The Tennessee Valley Authority has withdrawn permit applications to store coal ash at the Bull Run power plant in Anderson County while it re-evaluates its options for disposing of tons of the residuals from the 53-year-old plant.
TVA recently informed the U.S. Army Corps of Engineers and Tennessee Department of Environment and Conservation about the decision to withdraw its permit, which had drawn criticism from some local residents concerned about lingering effects of the potentially toxic material being stored near the Bull Run Creek.
TVA purchased 200 acres of property next to the coal-fired power plant and first began the permit application process in 2013 when the utility still expected to continue to operate Bull Run for many years.
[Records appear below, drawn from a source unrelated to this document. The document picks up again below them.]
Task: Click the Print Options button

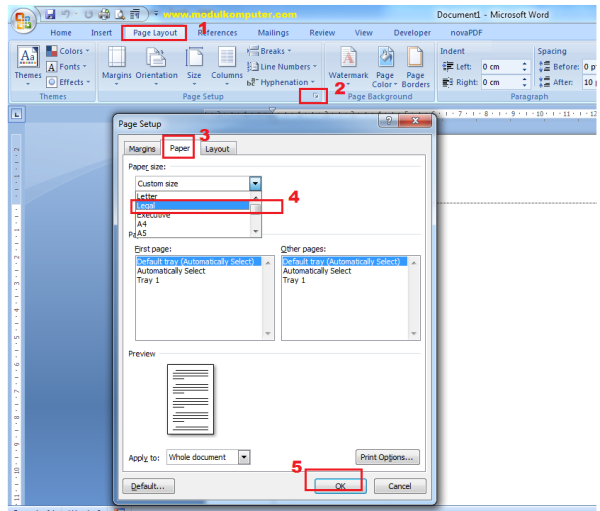Action: click(x=387, y=457)
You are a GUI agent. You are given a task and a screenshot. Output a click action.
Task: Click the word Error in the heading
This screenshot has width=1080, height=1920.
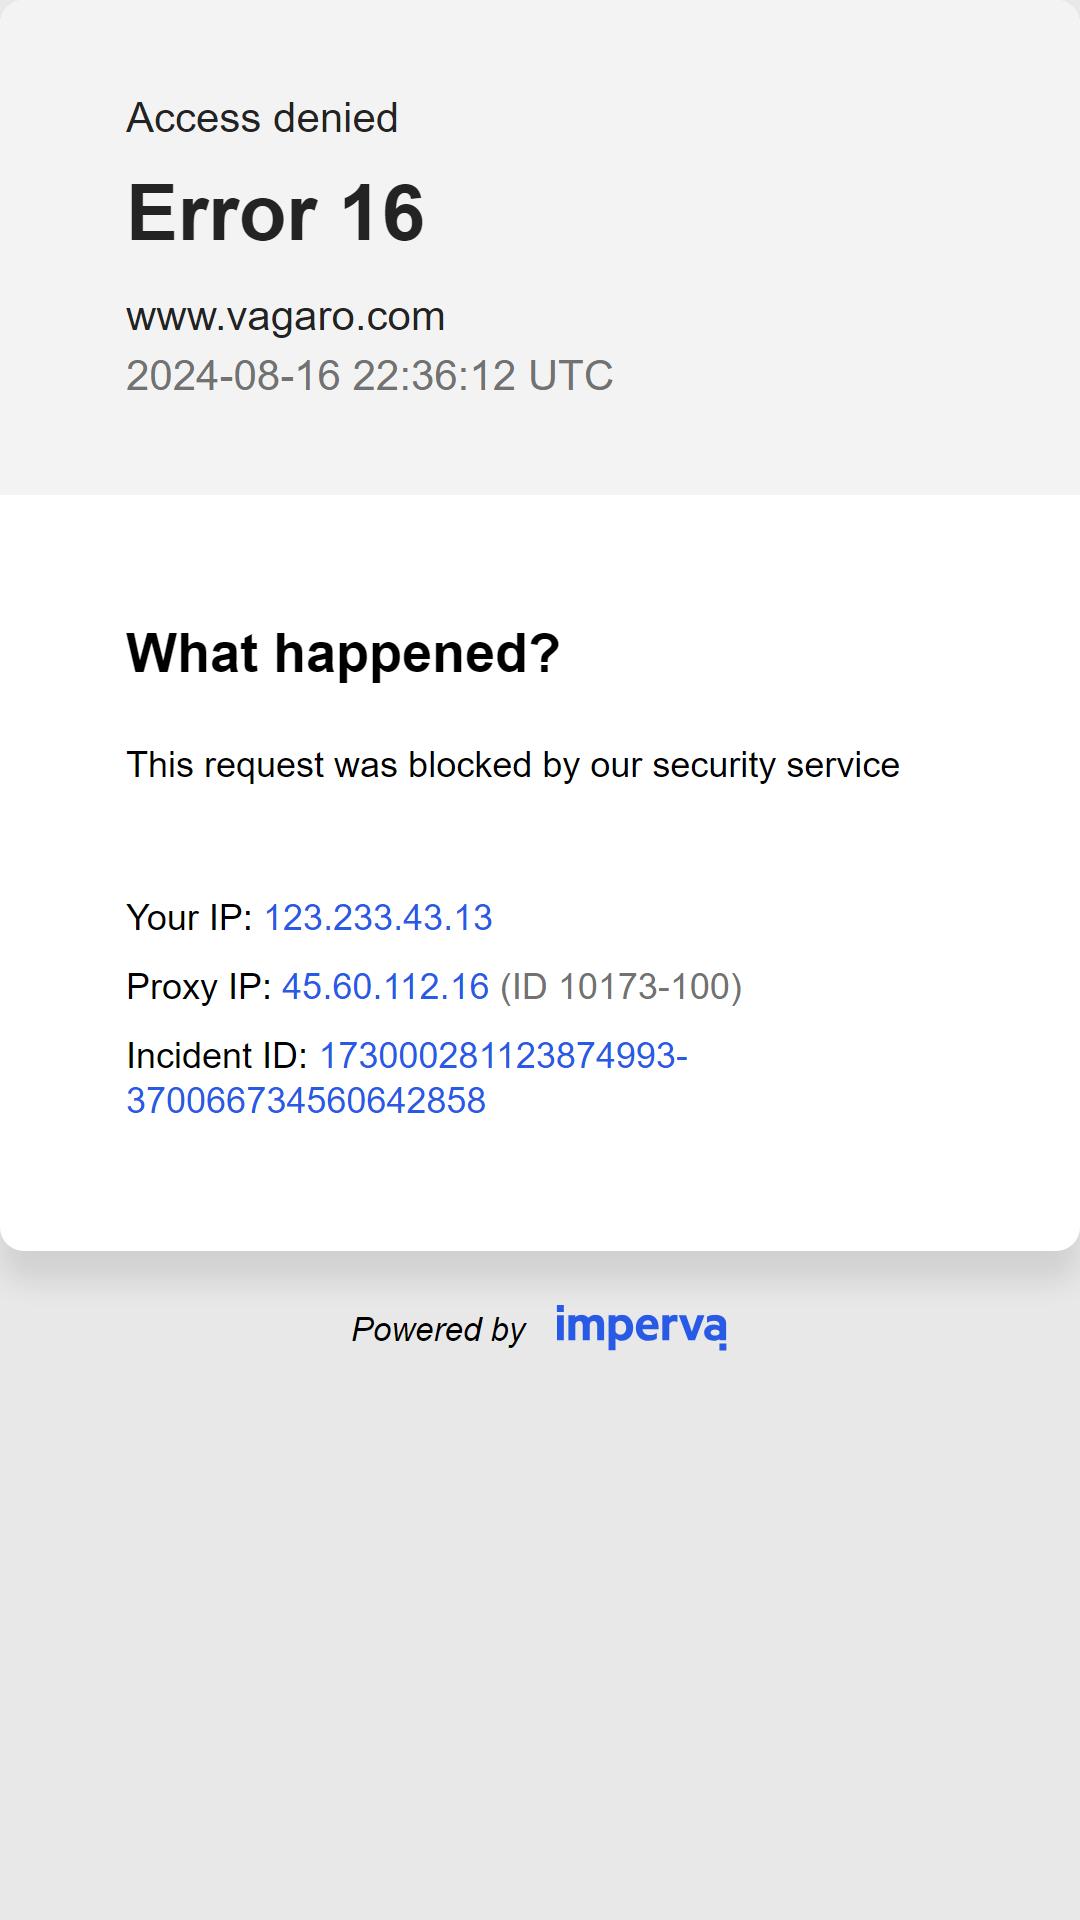point(222,213)
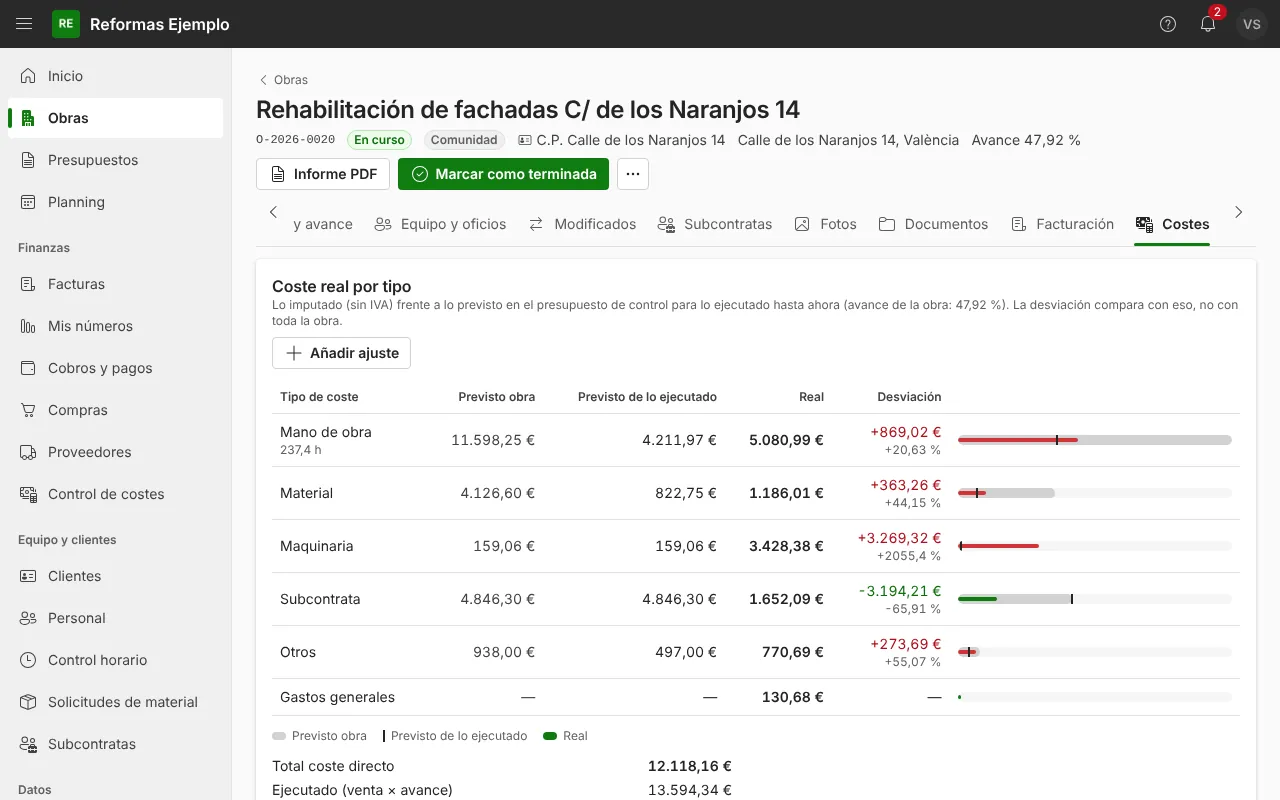
Task: Switch to the Facturación tab
Action: tap(1062, 224)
But faced with a stagnant or even declining power demand, the TVA board voted last year to close the Bull Run plant in 2023 after shutting down the last of its Paradise coal plant in Kentucky earlier this year.
"We are thoroughly studying the environment at Bull Run, and we haven't made any decisions about the future of coal ash stored there," said Scott Turnbow, TVA's vice president for civil projects. "We aren't certain if a new landfill will be necessary, so it makes sense to withdraw our applications until we determine the need."
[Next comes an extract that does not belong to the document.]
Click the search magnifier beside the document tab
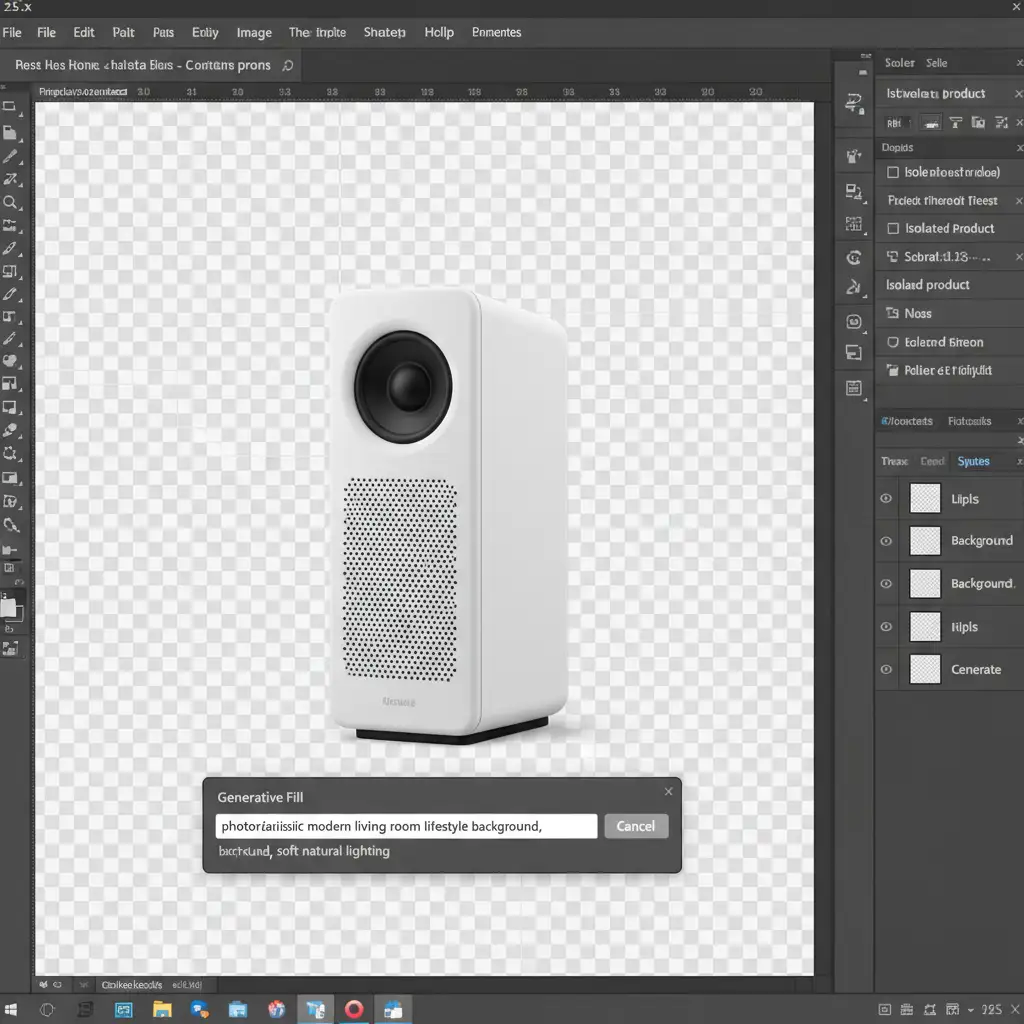Image resolution: width=1024 pixels, height=1024 pixels. (288, 66)
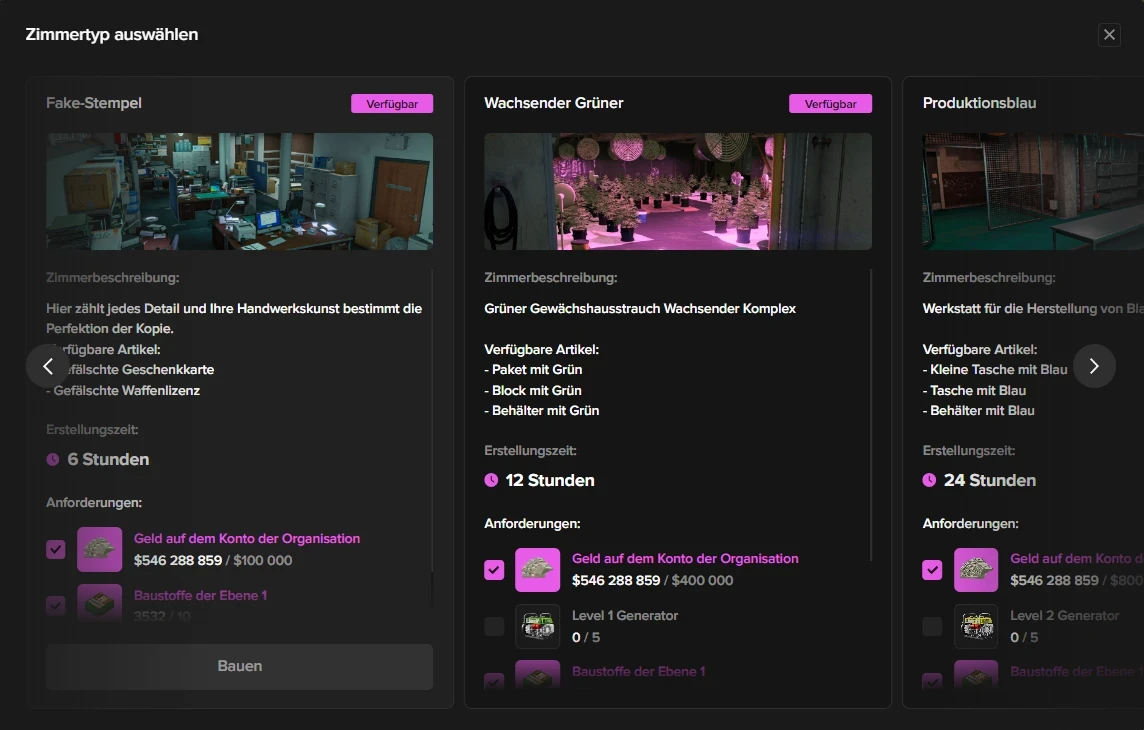Click money icon in Wachsender Grüner requirements
This screenshot has height=730, width=1144.
[x=537, y=570]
The proposed landfill site being considered would have held around 8-9 million cubic yards of ash and would force a stream to be rerouted.
"We may pursue a new landfill if the need for that landfill can be determined with certainty," Turnbow said. "We will engage with TDEC and other regulators as necessary for any permits or permit modifications once those decisions about coal ash storage are made."
TVA officials said they will study options for storing the coal ash and gypsum either on site or building another landfill.
Coal once supplied nearly two thirds of TVA's electricity, but he utility is still grappling with the residuals left from the 59 coal-fired units TVA once operated across the Tennessee Valley. Last year, TVA President Jeff Lyash estimated that cleaning up coal ash at all of those facilities may end up costing TVA another $3 billion to $5 billion.
"The important thing here is to do what the best science informs and directs us to do, which means we need to take the time to do the geological, the hydrology and the environmental studies for each of these sites to determine what the best course of action is for closure and for ground water mitigation," Lyash said last year. "We've had 60 years of benefit from the coal plants at TVA and now we have a deferred cost to pay for it,"
TVA is doing more to ensure dikes and earthen dams are safe so the utility doesn't have another accident like the Kingston coal ash spill in 2008. More than 1.1 billion gallons of coal sludge spilled into the Emory River and nearby properties when a wall in the coal ash pond near the plant collapsed in the worst such spill in American history.
TVA has spent $1.2 billion cleaning up and compensating injured property owners from that disaster and TVA is spending at least that much again on converting other coal ash ponds to dry ash storage to avoid any other such spills.
TVA leaders announced a two-year study last June to determine the future of the Bull Run plant after its 2023 closure.
Bull Run Fossil Plant is located on Bull Run Creek near Oak Ridge and is the only single-generator coal-fired power plant in the TVA system. When the generator went into operation in 1967, it was the largest in the world in the volume of steam produced.
The plant has a summer net capability of 865 megawatts and generates approximately 6 billion kilowatt-hours of electricity a year, enough to supply 400,000 homes.